:: TRAVAIL À FAIRE ::
Poursuivez le texte sur l'expédition de Jijel en 1664 à partir de sa dernière phrase.

:: TEXTE PROPOSÉ ::
--------------------
Les Français pénètrent sans difficulté dans la ville kabyle mais heurtent très vite les sentiments de la population en occupant un marabout (lieu saint) et un cimetière. Les habitants, remontés, entrent en résistance et multiplient les escarmouches contre l'occupant. Ils reçoivent le soutien de janissaires venus d'Alger.
Dans le camp français, des dissensions se font jour entre le duc de Beaufort et le comte de Gadagne. Le 22 octobre, le premier est rappelé en France par son royal cousin. Dans le même temps arrivent de Toulon quatre vaisseaux chargés de ravitaillement et de troupes de renfort, sous les ordres du marquis de Martel.
Mais c'est trop tard. Assiégés dans la ville de Jijel, les Français prennent le parti de se retirer. C'est chose faite le 31 octobre 1664.
Parmi les navires du marquis de Martel, qui embarquent à la hâte les rescapés du siège, figure un grand et vieux vaisseau, La Lune. Il se présente le 5 novembre en rade de Toulon, surchargé par près d'un millier d'hommes et faisant eau de toutes parts.
À Toulon, son arrivée met en lumière le fiasco de Jijel. Pour calmer les humeurs de l'opinion, l'Intendant général de la Marine prend prétexte d'une épidémie de peste pour ordonner à La Lune de se rendre en quarantaine aux îles d'Hyères voisines.
Le rafiot n'a pas le temps d'y arriver. Il se casse littéralement en deux et coule d'un bloc avec ses passagers et son équipage à l'extrémité de la rade de Toulon. On recense tout au plus quarante survivants parmi lesquels le capitaine du navire, le commandeur de Verdille (80 ans), qui a pu s'agripper à une planche.
Menée à bien en 2013, l'exploration archéologique du vieux vaisseau a fourni de précieuses indications aux historiens sur la marine du Grand Siècle.
(http://www.herodote.net/31_octobre_1664-evenement-16641031.php)---
Annexes *
Lettre de Louis XIV au comte de Gadagne (12 septembre 1664)« AU COMTE DE GADAGNE.
Vincennes, le 12 septembre 1664.
Monsieur de Gadagne, j'ai vu, par votre lettre du 25 d'août, le détail de ce qui s'est passé dans le trajet de mes troupes et depuis leur descente en Afrique. Je vous avoue que je n'avois point ouï parler de Bugie dans les termes que vous m'en parlez, et je veux croire avec vous qu'on y auroit pu réussir: mais comme c'est une chose faite, il ne faut plus penser maintenant qu'à s'établir à Gigeri; car j'y suis fort résolu, et je prétends en venir à bout, à quelque prix que ce soit. C'est pourquoi, et vous et tous les officiers se doivent mettre dans l'esprit que la chose réussira; qu'il n'y a qu'à prendre patience, et à faire travailler avec application, empêchant aussi avec soin la dissipation des outils et des autres choses de cette nature qui, bien que de peu de valeur, sont tout à fait nécessaires à la conservation de ce poste.
--------------------
:: ENREGISTREMENTS EXTRAITS ::

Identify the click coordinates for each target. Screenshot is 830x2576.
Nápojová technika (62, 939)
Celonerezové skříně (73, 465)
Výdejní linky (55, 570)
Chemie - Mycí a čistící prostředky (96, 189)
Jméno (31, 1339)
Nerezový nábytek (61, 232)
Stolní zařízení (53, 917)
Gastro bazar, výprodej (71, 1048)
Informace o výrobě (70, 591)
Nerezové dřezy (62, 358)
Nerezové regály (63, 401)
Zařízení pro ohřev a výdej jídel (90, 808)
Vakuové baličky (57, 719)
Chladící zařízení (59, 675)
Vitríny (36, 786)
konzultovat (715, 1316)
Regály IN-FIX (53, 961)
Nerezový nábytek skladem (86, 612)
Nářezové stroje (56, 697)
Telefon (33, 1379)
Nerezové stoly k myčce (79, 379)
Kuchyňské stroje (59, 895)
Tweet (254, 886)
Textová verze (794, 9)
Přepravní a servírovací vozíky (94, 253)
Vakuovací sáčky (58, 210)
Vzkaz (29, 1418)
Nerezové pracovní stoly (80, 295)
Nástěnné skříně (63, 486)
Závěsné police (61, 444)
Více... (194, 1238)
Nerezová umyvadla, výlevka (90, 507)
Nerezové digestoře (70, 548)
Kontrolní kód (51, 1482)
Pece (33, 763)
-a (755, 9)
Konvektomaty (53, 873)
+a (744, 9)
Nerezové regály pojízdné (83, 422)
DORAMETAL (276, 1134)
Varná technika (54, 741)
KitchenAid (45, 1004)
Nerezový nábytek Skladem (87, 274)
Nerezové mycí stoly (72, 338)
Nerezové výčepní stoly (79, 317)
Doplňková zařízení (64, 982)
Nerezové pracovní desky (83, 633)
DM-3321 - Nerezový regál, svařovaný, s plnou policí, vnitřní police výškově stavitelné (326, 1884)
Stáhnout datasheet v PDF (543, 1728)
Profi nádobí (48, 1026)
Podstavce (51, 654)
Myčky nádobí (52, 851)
--------------------
:: RÉSULTAT DE L'EXERCICE ::
Sur-tout, il faut bien étudier le terrain des environs, afin de reconnoître les endroits d'où vous pourrez avoir du bois avec moins de peine et de péril.
Les cent chevaux que je vous envoie vous en faciliteront les moyens; et de plus, j'ai donné ordre que vous ayez quelques charrettes, tant pour voiturer le bois, après qu'il sera coupé, que pour servir à tel autre usage que vous jugerez à propos.
Je suis très-aise de ce que vous me mandez des bonnes intentions de toutes les troupes en général, n'ayant point de plus grand plaisir, que d'entendre leurs louanges: vous pouvez témoigner à d'Arci, à Cauvisson et aux autres qui furent détachés à la dernière occasion, que je sais ce qu'ils ont fait, et que je me souviendrai d'eux.
Vous pouvez témoigner aussi au régiment de Normandie, la satisfaction que j'ai de tout le corps, et dire en particulier à Cadaillan, que je suis fort content de lui.
Je ne suis pas surpris de voir, que mes compagnies des Gardes s'offrent à faire toutes choses pour me servir et me plaire, sans trouver rien de difficile; car je n'attendois pas moins de leur affection, après ce que j'ai écrit; et même je suis persuadé qu'elles le feront de bon cœur et avec moins de façon, que celles du dernier corps qui soit à mon service. Aussi vous les assurerez du gré que je leur en sais, et continuerez au surplus à me mander en détail, les actions que chacun fera pour signaler son courage ou son zèle dans les rencontres, afin que je puisse traiter chacun selon son mérite.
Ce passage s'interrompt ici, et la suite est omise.